I think the problem with gossips in general is the accumulation of opinions. And that's my fault too, for not wanting to offend anyone by posting everyone's opinion.
I agree with you that this woman gets a lot of unjustified hate. On the other hand, I can understand people's mistrust of the "she's only here for the glory and to be seen" angle, so much so that we've seen so many wags like that come and go. Even I have my doubts at times. But I still want to give her a chance, because as I said before, she doesn't bother me in the slightest and she just seems very uncomfortable.
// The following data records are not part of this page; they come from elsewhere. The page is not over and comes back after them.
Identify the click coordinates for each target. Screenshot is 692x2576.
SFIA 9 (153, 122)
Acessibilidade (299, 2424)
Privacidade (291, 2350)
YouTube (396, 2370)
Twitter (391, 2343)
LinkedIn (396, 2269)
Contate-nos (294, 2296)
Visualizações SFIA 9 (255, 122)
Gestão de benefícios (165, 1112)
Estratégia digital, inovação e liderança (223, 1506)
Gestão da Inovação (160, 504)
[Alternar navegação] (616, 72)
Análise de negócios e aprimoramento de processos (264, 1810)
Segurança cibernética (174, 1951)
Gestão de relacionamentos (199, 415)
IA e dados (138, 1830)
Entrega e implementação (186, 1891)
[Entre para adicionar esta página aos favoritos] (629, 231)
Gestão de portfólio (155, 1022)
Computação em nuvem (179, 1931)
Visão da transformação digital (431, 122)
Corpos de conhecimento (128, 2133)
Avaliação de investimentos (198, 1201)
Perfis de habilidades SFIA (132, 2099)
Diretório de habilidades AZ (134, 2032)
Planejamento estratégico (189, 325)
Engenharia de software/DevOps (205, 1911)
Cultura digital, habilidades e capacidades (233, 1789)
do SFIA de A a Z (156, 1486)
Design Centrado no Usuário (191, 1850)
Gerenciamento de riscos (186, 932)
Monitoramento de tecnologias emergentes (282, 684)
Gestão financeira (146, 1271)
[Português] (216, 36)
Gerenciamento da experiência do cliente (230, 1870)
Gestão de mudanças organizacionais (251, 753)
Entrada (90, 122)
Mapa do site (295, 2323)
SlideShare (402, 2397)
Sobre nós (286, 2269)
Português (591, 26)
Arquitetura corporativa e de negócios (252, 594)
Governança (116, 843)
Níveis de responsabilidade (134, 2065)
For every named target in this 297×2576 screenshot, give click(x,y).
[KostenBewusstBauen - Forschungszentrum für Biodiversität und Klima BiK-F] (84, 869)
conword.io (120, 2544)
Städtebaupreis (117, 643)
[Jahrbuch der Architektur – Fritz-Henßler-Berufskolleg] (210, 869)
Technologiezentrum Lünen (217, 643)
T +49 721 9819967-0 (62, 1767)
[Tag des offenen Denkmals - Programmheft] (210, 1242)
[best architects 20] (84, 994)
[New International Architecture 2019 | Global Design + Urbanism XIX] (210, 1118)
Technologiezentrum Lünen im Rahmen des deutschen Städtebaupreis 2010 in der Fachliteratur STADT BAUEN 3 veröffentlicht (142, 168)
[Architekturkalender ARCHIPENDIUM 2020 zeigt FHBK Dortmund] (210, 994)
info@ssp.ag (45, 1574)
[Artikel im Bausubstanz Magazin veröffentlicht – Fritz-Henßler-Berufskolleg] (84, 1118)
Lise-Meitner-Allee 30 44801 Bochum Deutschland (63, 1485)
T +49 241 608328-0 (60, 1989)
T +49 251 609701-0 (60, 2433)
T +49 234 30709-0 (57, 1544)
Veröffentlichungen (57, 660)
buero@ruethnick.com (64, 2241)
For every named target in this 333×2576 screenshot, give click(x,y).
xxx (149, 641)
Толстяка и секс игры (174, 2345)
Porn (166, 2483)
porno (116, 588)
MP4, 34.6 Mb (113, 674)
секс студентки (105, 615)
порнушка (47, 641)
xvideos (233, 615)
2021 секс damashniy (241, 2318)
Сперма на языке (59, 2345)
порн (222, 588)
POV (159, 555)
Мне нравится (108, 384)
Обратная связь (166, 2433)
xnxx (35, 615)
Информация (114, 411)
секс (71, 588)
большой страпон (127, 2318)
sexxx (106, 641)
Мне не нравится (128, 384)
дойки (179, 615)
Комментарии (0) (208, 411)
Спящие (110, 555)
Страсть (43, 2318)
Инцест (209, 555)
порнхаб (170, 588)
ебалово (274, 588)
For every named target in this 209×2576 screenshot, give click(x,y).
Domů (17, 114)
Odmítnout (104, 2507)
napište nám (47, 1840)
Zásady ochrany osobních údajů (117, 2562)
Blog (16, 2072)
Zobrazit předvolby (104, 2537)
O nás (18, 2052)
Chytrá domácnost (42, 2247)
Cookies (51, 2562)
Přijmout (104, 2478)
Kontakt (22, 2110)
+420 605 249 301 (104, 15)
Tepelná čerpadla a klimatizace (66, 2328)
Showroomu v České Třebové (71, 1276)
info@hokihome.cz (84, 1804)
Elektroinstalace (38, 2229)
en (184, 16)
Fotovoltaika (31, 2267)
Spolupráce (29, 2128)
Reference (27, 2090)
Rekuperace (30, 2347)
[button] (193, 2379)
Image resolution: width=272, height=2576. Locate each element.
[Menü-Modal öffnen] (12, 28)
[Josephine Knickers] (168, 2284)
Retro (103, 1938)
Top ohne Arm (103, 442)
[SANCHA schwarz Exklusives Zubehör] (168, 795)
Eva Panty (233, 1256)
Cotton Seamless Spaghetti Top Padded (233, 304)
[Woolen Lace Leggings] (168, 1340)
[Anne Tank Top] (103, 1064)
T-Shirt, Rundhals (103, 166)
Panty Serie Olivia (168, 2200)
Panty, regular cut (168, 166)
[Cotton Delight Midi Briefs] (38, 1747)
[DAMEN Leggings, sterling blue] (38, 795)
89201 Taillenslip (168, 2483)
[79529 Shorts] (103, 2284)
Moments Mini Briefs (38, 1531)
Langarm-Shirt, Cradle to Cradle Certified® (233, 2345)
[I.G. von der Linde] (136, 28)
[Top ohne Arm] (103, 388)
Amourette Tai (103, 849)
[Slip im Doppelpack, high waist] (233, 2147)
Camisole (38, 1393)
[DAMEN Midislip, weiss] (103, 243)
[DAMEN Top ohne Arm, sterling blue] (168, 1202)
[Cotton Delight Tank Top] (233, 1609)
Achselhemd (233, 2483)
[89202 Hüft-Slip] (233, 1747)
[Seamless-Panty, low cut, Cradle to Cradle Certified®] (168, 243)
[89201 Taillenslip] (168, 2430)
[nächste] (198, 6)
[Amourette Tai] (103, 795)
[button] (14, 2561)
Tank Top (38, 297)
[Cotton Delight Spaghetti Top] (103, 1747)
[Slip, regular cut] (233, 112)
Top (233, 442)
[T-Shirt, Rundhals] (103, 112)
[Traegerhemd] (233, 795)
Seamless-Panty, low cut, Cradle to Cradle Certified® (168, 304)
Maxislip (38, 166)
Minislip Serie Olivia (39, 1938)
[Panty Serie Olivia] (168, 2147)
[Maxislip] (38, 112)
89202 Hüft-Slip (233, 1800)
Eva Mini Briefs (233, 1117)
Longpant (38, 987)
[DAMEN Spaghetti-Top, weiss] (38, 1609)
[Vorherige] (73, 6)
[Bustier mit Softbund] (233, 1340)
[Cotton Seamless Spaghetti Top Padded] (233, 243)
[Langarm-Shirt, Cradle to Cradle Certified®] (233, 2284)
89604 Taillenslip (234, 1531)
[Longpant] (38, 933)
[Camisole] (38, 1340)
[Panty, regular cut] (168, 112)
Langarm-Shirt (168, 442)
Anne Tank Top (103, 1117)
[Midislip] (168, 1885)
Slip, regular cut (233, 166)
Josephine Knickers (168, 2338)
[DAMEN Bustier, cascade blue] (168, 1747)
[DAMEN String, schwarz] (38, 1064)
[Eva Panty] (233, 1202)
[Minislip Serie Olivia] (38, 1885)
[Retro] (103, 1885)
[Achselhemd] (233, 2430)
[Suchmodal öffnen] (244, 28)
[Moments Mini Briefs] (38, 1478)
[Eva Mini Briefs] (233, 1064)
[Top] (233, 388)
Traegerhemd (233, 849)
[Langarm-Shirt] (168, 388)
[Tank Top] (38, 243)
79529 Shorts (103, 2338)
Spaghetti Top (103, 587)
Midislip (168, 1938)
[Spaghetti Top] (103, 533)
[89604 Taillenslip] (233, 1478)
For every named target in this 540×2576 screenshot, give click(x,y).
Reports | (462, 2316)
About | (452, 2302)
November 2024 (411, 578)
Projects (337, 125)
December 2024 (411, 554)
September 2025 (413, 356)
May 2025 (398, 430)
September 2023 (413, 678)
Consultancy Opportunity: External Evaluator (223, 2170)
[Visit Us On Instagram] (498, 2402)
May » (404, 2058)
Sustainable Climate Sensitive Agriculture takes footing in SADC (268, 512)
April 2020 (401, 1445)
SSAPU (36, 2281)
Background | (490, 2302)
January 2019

I think everything caught fire with her right from the start, so many doubts, so many opinions with strange things that people couldn't help but get carried away. After all, it's still gossip and it's always been all-out speculation. But I admit that talking about them gets really annoying, because you don't know anything and it's worse than speculation.
After all, I can't please everyone, and I really do try to do my best. But I understand that sometimes we just need to vent our annoyance on a subject that irritates us like that. But you're right about a lot of things, but try not to take it too personally either.